• **PROBLEM TO WORK ON**:
Please filter the entries for the word "will" and copy every line that has it.

• **SOURCE DATA**:
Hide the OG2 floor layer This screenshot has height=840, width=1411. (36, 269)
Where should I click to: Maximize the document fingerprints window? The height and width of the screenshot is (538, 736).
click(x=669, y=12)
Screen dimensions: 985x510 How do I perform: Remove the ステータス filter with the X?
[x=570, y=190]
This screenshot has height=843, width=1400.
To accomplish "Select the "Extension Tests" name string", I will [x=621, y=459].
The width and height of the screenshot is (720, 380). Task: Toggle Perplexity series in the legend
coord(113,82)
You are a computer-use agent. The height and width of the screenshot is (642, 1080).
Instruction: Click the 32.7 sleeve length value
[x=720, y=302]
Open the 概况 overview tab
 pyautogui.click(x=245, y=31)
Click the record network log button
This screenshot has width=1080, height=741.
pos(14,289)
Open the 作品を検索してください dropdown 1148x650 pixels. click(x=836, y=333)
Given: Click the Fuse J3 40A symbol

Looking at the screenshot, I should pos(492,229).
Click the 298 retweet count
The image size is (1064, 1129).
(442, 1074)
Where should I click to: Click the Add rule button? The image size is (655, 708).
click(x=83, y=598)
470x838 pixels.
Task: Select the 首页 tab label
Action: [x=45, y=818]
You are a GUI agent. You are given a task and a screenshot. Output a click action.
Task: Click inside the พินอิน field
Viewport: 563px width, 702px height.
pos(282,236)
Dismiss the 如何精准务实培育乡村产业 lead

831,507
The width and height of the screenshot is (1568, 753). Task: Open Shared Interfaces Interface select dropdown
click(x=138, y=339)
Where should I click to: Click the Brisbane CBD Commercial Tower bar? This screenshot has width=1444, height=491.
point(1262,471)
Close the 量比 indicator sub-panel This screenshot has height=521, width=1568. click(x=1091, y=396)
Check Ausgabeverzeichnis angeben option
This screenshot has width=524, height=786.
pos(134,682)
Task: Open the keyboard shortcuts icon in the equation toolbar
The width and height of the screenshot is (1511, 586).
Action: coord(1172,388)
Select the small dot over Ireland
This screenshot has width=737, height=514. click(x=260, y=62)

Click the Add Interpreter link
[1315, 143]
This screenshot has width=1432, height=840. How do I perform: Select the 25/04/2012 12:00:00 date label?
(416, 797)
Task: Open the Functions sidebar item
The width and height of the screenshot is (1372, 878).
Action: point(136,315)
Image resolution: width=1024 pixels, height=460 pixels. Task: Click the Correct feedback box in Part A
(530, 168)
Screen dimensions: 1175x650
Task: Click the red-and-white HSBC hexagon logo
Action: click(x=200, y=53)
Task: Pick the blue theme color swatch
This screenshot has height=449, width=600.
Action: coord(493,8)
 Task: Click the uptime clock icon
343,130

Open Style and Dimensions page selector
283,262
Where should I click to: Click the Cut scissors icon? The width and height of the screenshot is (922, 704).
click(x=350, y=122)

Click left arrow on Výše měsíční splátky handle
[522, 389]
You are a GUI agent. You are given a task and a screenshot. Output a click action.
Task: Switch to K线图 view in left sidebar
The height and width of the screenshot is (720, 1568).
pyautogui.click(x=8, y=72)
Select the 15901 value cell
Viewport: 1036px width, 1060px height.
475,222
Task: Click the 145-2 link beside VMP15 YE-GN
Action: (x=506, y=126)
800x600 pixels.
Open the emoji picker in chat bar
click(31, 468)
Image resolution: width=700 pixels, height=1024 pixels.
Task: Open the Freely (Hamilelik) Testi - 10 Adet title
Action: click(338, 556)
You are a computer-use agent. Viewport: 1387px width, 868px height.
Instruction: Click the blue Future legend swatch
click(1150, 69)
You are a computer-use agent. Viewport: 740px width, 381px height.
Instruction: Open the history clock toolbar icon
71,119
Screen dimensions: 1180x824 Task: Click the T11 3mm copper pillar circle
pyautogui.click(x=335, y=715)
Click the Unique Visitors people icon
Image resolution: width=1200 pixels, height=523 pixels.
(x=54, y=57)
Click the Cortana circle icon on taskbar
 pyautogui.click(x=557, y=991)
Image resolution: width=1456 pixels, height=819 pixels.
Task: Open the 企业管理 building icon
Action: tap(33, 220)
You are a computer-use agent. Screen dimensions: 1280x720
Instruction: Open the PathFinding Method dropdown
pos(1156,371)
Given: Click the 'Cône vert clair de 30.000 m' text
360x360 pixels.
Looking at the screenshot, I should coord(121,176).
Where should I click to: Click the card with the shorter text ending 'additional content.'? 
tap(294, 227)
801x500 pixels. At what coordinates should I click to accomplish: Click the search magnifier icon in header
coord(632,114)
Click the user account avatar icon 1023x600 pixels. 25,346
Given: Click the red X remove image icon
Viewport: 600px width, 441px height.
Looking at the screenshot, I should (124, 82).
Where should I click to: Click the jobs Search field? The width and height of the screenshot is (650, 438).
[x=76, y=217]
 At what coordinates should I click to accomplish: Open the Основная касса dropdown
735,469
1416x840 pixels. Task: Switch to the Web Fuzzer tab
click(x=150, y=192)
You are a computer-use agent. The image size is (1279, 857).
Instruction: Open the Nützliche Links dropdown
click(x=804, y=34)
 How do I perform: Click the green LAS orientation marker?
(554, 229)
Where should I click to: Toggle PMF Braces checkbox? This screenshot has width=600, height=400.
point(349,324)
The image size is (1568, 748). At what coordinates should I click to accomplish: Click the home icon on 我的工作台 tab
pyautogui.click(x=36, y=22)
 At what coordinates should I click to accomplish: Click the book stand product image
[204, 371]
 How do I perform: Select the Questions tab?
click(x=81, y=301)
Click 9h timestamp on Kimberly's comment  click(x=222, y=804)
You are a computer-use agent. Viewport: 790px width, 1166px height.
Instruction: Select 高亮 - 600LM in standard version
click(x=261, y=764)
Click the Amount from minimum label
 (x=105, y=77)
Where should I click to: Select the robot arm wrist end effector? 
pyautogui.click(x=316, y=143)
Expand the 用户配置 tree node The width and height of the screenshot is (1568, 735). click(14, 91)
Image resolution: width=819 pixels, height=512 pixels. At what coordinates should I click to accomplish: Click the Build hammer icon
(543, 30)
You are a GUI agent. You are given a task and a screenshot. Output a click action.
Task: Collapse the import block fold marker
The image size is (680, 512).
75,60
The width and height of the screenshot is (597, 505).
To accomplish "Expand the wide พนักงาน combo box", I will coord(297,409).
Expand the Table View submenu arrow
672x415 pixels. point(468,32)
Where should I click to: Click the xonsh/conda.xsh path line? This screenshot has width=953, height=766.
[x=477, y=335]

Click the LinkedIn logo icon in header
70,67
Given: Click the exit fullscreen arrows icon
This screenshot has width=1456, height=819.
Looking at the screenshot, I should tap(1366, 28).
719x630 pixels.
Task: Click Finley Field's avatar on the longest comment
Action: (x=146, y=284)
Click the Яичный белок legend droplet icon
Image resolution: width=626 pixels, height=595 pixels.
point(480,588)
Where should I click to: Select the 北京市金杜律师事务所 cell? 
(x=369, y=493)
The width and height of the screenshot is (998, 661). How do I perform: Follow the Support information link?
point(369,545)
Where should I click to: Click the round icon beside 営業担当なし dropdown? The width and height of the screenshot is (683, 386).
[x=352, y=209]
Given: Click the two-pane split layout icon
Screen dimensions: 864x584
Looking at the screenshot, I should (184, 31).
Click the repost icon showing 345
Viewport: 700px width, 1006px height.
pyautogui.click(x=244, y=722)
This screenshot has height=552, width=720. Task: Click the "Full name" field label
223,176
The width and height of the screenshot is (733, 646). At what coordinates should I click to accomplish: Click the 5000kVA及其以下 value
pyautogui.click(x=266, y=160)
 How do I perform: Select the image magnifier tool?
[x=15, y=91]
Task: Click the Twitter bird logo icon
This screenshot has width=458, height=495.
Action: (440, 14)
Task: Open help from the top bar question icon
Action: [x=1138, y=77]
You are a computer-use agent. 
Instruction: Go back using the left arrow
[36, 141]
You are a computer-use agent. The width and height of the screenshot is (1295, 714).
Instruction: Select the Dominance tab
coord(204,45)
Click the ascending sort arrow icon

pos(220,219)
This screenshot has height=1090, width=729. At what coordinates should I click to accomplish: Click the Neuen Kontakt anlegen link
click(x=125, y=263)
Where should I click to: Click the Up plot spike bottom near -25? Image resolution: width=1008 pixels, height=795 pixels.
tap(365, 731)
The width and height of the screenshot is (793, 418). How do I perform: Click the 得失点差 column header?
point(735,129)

• **EXERCISE OUTPUT**:
To accomplish "Select the "Extension Tests" name string", I will [x=621, y=459].
To accomplish "Expand the wide พนักงาน combo box", I will coord(297,409).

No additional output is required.